Be known to us in the breaking of the bread.
I think about that phrase a lot.
This week’s gospel passage2 tells us the famous story about Thomas doubting the witnessing of Jesus by the rest of the 11 and demanding proof before he could believe that Jesus had come back from the dead with a flesh and blood body. He needed to touch the wounds specifically before he would believe.
Thomas needed to touch the wounds.
A couple verses before Thomas’ demand for proof, when Jesus appeared the the other disciples in that locked upper room, it says, “…Jesus came and stood among them and said, ‘Peace be with you’ After he said this, he showed them his hands and his side. Then the disciples rejoiced when they saw the Lord.” What is striking to me is this: Jesus showed the disciples his wounded hands and his pierced side AND THEN they rejoiced at seeing him. They rejoiced after they say his broken body, his pierced hands, his gashed side.
Something about his wounds identified Jesus to the disciples that knew him, walked with him, lived, ate, and prayed with him3 for three years. Just like Mary didn’t recognize Jesus in the garden until he spoke her name and the disciples in Emmaus only realized it was Jesus burning their hearts after he gave thanks and broke bread, the disciples only rejoiced at seeing Jesus after they saw his hands and side.

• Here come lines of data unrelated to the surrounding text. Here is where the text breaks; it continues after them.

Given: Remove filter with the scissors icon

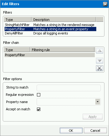Looking at the screenshot, I should tap(100, 68).
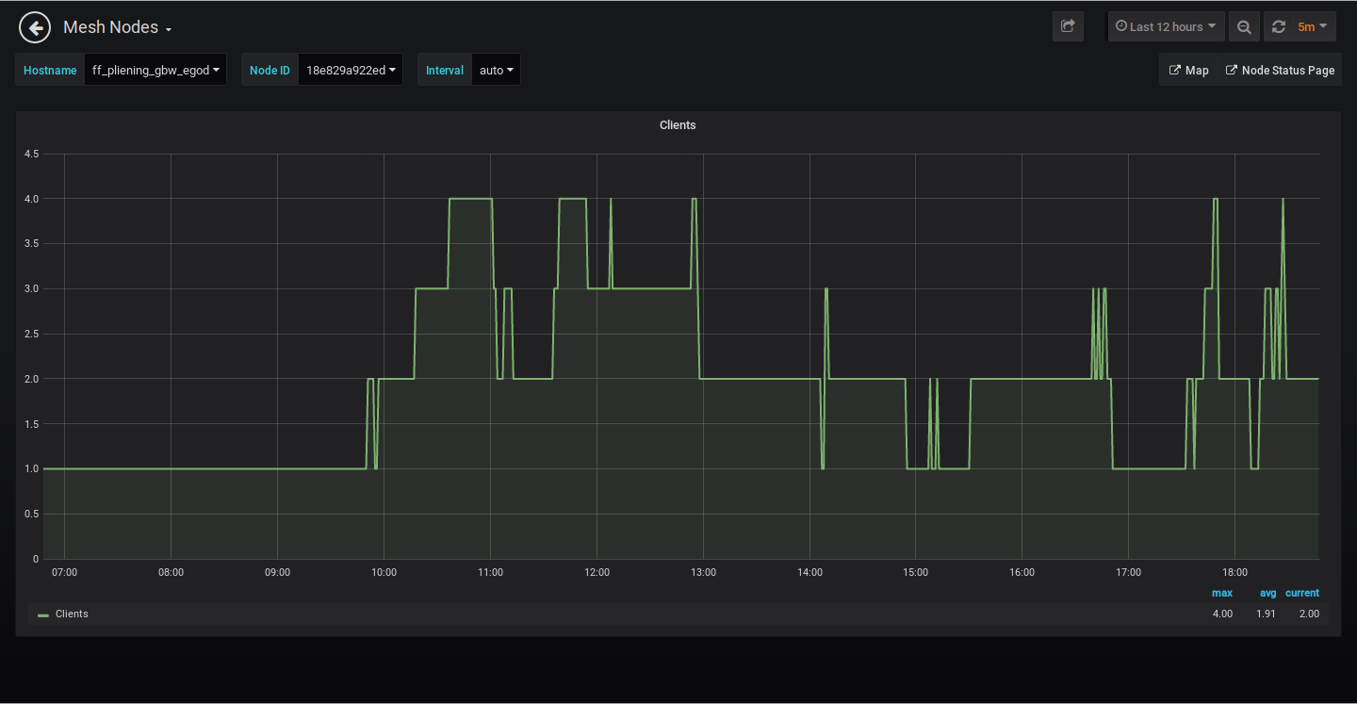The image size is (1357, 704).
Task: Toggle the Clients series in legend
Action: click(72, 614)
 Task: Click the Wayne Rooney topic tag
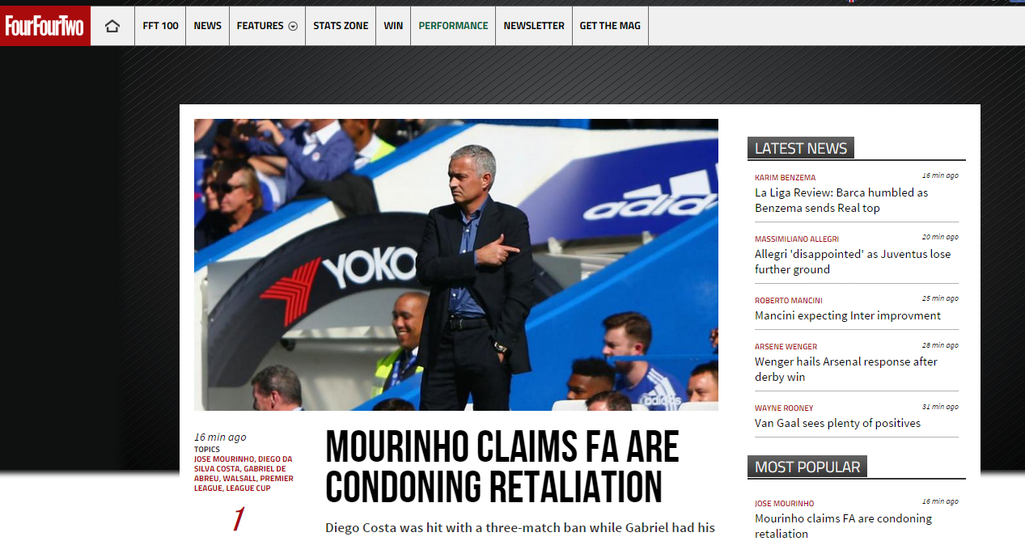(784, 408)
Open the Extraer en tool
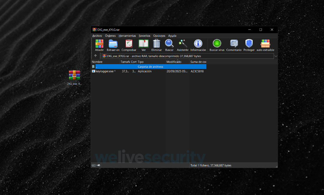 [113, 44]
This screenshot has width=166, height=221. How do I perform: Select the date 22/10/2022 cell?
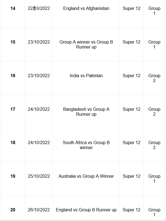point(39,14)
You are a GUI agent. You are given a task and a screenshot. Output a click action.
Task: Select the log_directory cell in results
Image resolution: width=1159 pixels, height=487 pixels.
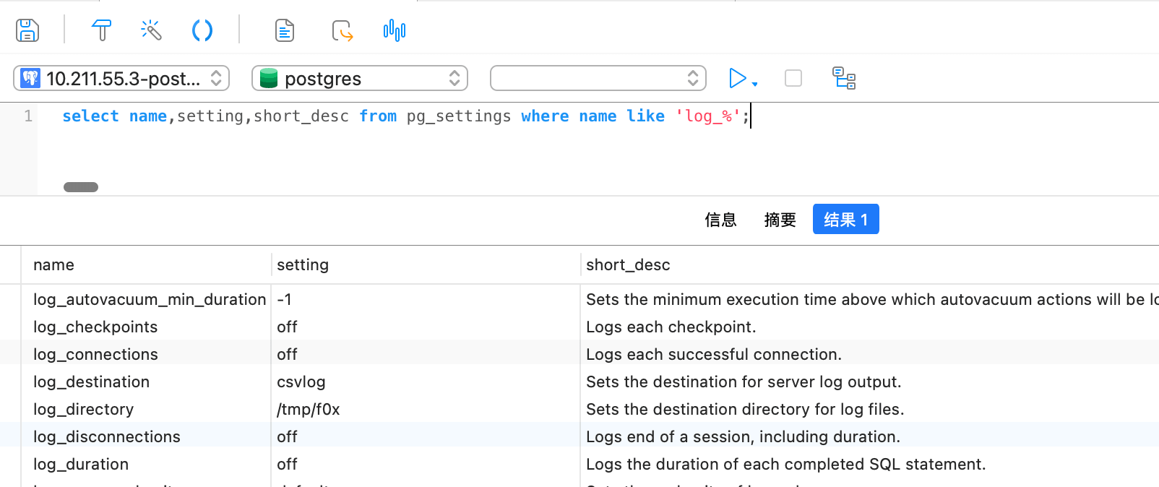coord(84,410)
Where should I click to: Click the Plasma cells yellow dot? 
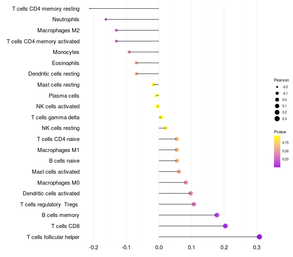pyautogui.click(x=156, y=95)
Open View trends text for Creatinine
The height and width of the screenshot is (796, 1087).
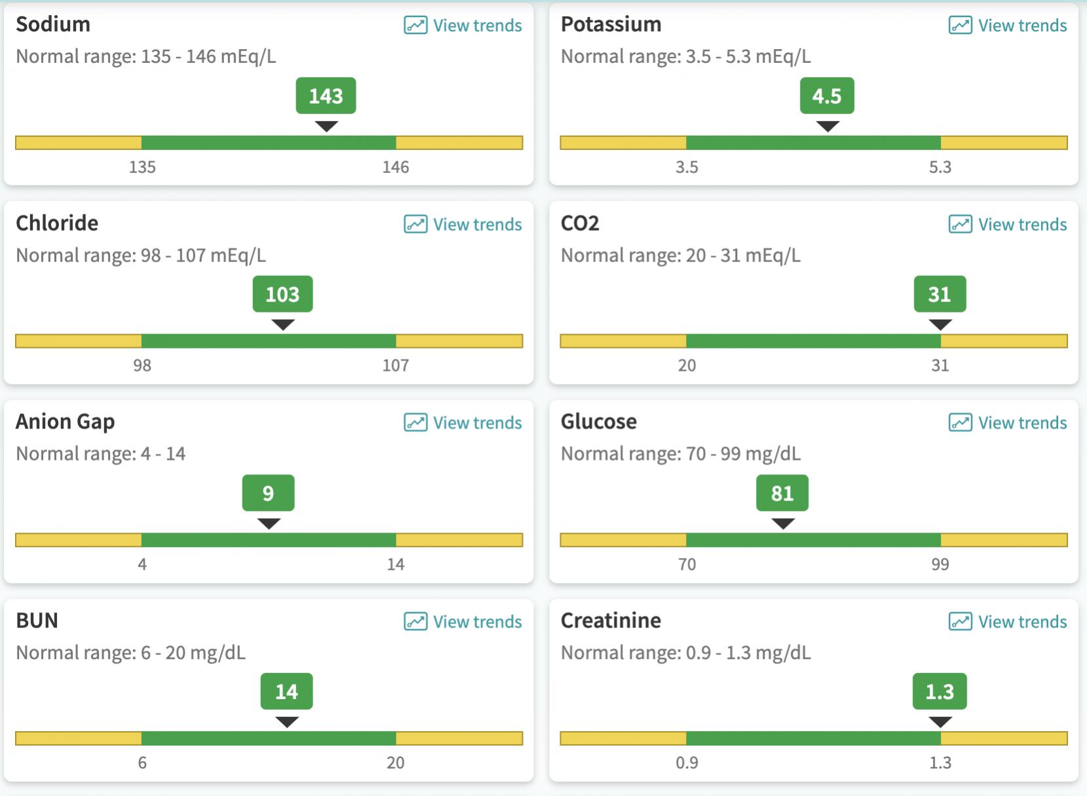coord(1022,621)
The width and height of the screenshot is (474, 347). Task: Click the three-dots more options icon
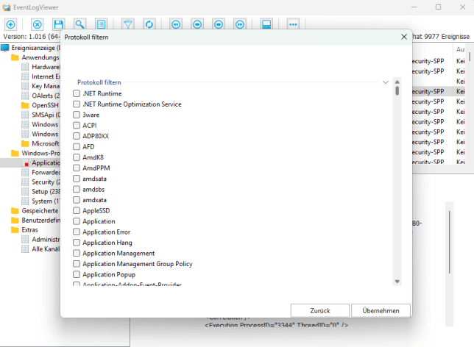[x=293, y=24]

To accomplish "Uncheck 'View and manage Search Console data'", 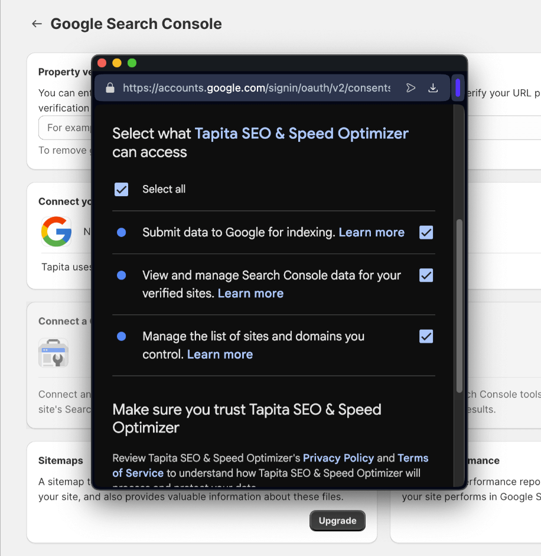I will coord(426,275).
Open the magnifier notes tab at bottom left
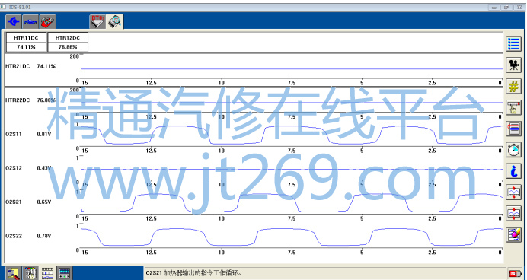The height and width of the screenshot is (280, 527). pyautogui.click(x=13, y=273)
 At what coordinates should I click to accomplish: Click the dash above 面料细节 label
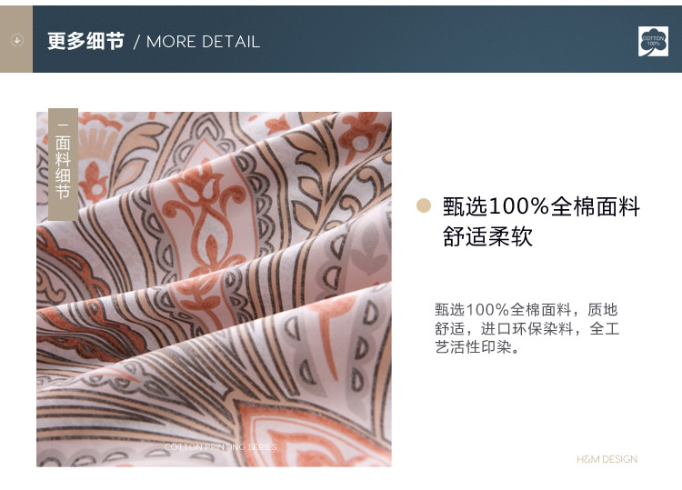63,125
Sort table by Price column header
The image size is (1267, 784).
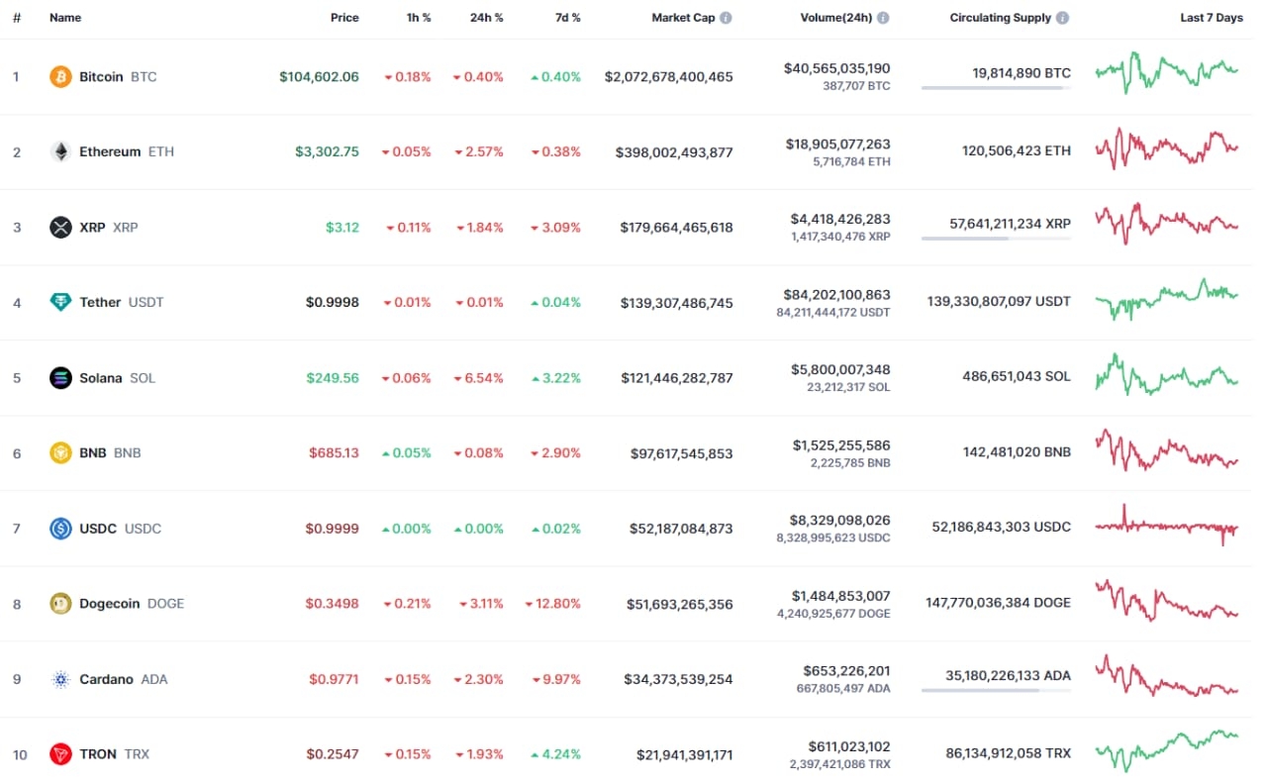click(x=344, y=18)
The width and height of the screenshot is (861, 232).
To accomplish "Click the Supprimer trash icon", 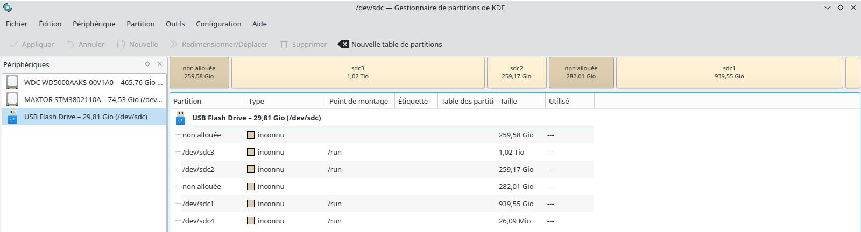I will pos(284,44).
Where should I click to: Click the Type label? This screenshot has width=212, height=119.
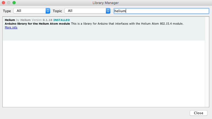[7, 11]
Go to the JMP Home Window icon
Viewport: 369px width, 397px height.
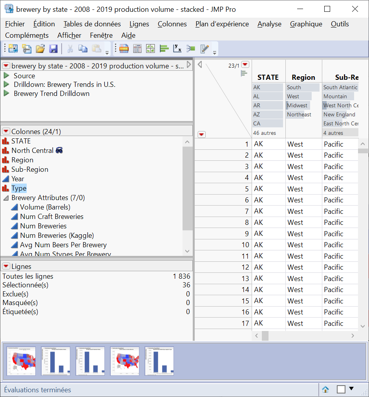pos(325,390)
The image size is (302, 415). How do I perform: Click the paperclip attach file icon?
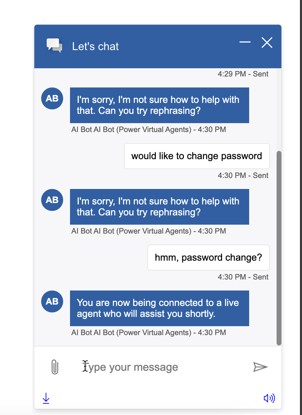[x=55, y=367]
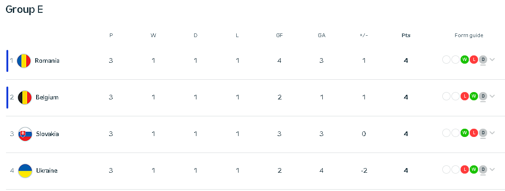This screenshot has height=191, width=505.
Task: Click Ukraine's red L form badge
Action: point(464,169)
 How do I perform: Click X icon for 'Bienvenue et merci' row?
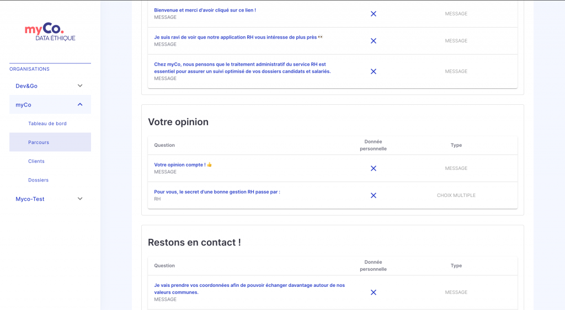(x=374, y=14)
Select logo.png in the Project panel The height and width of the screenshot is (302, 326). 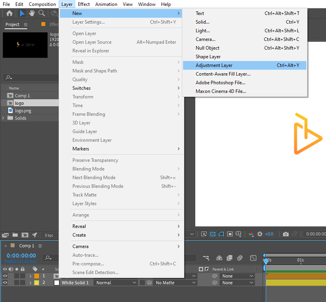tap(23, 111)
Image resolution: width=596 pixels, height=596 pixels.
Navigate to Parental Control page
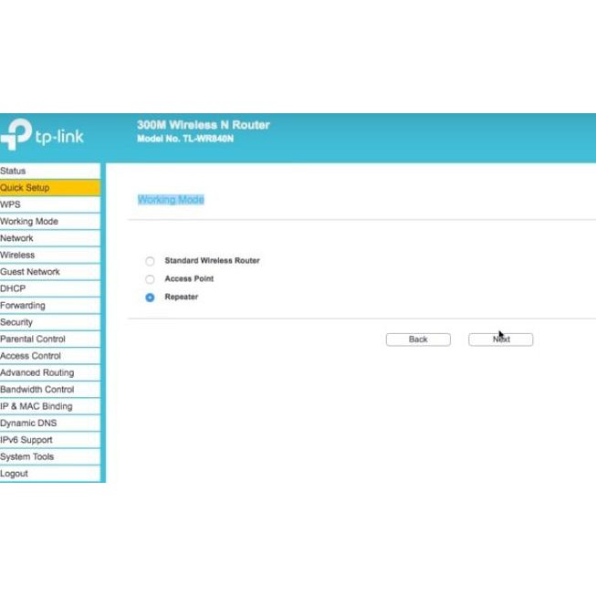pyautogui.click(x=33, y=339)
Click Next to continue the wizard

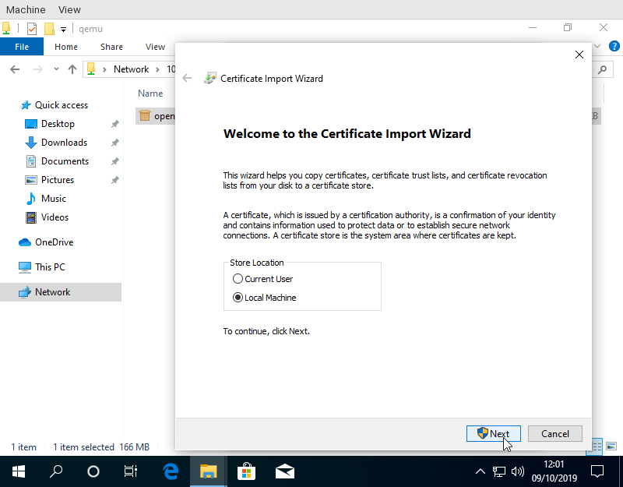coord(493,434)
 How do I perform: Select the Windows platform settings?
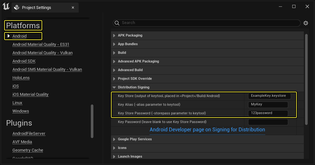[21, 111]
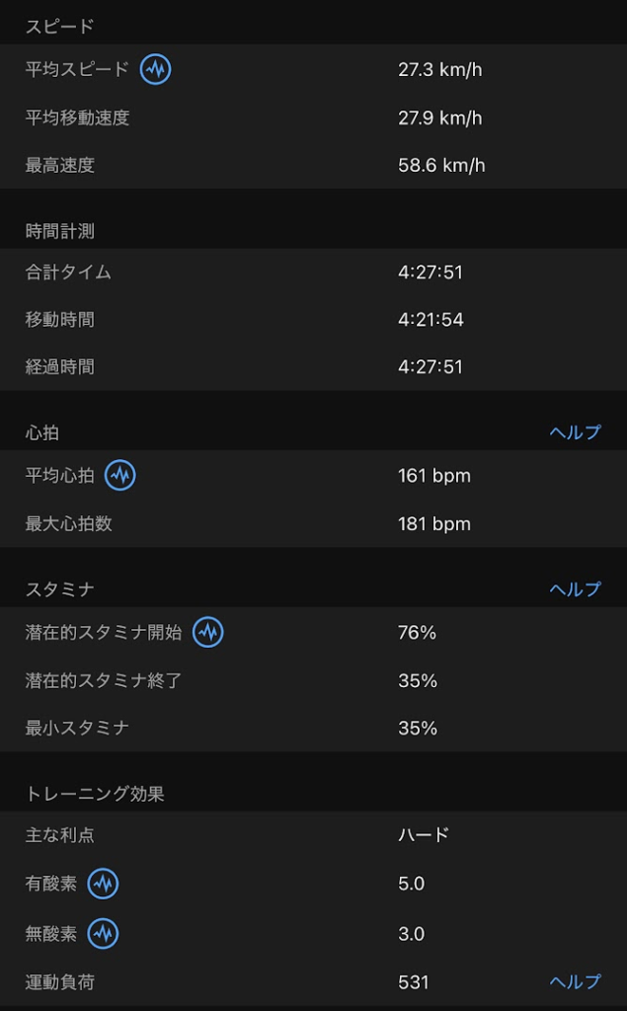This screenshot has width=627, height=1011.
Task: Tap the 運動負荷 value 531
Action: point(414,982)
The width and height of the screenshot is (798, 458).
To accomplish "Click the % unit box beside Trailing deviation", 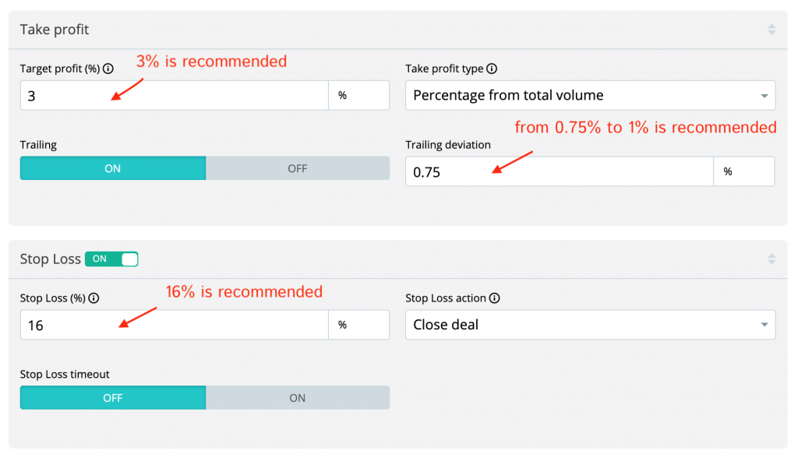I will coord(743,172).
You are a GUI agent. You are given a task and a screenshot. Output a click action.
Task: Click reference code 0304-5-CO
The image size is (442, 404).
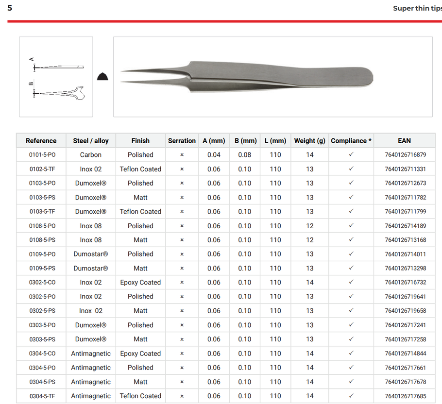coord(42,354)
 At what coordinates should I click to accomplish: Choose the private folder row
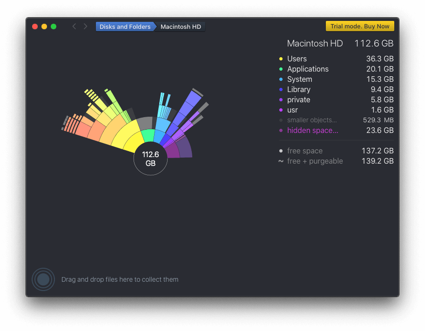pos(298,100)
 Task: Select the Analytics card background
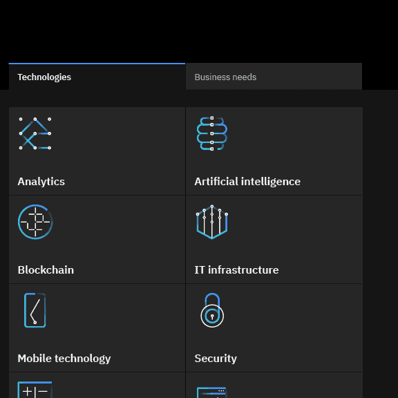(x=97, y=151)
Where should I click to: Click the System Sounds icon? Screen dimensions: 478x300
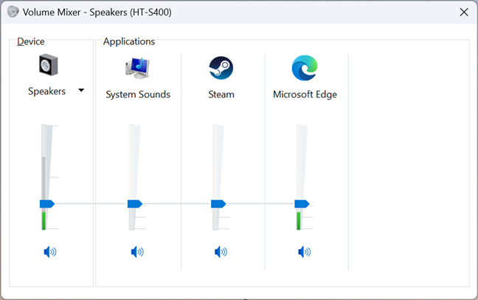coord(138,67)
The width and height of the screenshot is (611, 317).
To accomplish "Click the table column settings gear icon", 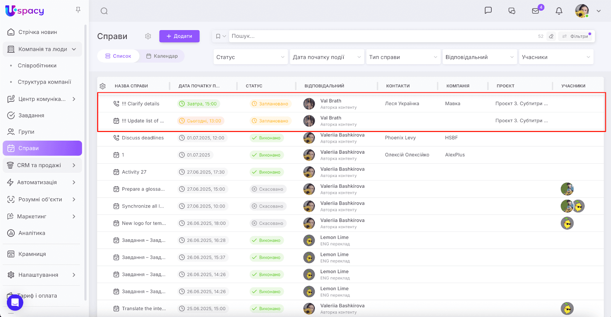I will pyautogui.click(x=103, y=86).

Maybe Jesus was showing them he wasn’t a ghost. Maybe they needed reassurance that it was really Jesus appearing among them in a locked room. There seems to be something about the resurrected Jesus that makes him unrecognizable4 to those that knew him pre-crucifixion.
But they knew Jesus by his wounds.
Thomas however, didn’t believe5.
I get that Thomas.
I’m having a hard time believing lately.
It just seems so absurd. A God who created something so precise and as beautiful as everything and then on this one little pocket of the cosmos he put some crown of creation6. And that crowning achievement messed the whole thing up. We know this creation story isn't literal. there are too many plot holes. So it's some metaphor. And if it's a metaphor, why aren't the other "God movements" recorded by ancient people (people who were just trying to make sense of the world around them) metaphors, including the resurrection. And if the resurrection is a metaphor, then the second coming is too, and if the second coming is a metaphor there isn't any hope that all will be well and oh look I've spiraled into the dark place.
Ya, I’m struggling lately.
I want to believe, trust, have faith… I just don’t right now.